Essai de la Maserati GranCabrio : la GT V6 relookée peut-elle rivaliser avec la Mercedes SL ?


Choix de slogan malheureux dans la vidéo artistique que Maserati a présentée aux journalistes lors de l’événement de lancement de sa gamme 2026 restylée : « Dans un monde qui confond volume et présence, nous n’avons jamais haussé le ton. »
Vous l’aurez compris : il s’agit de souligner que la marque italienne est subtile, raffinée et réfléchie, tandis que ses concurrentes se disputent sur les chiffres de puissance, les capacités de batterie et les temps au tour au Nürburgring. Mais on ne peut s’empêcher de remarquer que la présence même de Maserati est éternellement scrutée en raison de ses volumes de production très faibles.

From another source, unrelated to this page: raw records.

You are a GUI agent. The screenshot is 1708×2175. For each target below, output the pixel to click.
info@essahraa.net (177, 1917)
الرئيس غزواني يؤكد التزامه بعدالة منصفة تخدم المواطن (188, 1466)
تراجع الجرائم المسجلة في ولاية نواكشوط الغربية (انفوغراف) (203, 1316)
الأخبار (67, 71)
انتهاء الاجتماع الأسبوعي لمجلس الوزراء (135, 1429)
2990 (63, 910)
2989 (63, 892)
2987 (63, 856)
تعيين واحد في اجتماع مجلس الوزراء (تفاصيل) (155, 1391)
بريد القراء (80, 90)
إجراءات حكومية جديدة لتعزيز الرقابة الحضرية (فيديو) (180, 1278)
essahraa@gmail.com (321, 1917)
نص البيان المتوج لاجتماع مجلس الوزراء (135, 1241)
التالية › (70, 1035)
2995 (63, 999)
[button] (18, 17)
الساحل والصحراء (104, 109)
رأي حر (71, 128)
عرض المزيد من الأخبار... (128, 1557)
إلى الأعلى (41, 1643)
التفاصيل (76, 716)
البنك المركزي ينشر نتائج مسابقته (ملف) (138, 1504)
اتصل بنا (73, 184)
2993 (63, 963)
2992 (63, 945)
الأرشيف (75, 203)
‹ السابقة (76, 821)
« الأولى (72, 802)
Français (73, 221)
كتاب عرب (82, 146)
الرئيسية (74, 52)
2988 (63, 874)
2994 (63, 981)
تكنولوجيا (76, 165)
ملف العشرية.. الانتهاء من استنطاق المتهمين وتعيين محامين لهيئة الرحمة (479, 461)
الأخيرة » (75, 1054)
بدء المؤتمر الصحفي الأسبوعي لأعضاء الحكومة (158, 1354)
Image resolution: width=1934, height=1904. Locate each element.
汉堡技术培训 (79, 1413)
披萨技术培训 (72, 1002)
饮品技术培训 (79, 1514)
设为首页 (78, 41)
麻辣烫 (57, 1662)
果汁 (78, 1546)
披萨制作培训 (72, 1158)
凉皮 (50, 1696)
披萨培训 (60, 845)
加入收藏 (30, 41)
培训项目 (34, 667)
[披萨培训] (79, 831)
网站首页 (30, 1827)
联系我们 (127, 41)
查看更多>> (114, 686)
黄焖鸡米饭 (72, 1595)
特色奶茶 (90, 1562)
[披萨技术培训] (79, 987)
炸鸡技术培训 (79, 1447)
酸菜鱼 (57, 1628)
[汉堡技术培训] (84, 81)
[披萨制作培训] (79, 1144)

Ses modèles phares – le SUV Grecale, le coupé Granturismo et le cabriolet Grancabrio – ont été actualisés après environ trois ans de commercialisation chacun, période durant laquelle ils ont enregistré moins de 2 000 ventes au Royaume-Uni à eux tous – et le duo de voitures de sport ne représente qu’environ un dixième de ce total.
La Grancabrio continue d’être proposée avec un V6 en deux versions de motorisation et – de manière quelque peu surprenante – en version entièrement électrique « Folgore », qui pourrait désormais se vendre un peu mieux maintenant que son autonomie maximale a été portée à 316 miles.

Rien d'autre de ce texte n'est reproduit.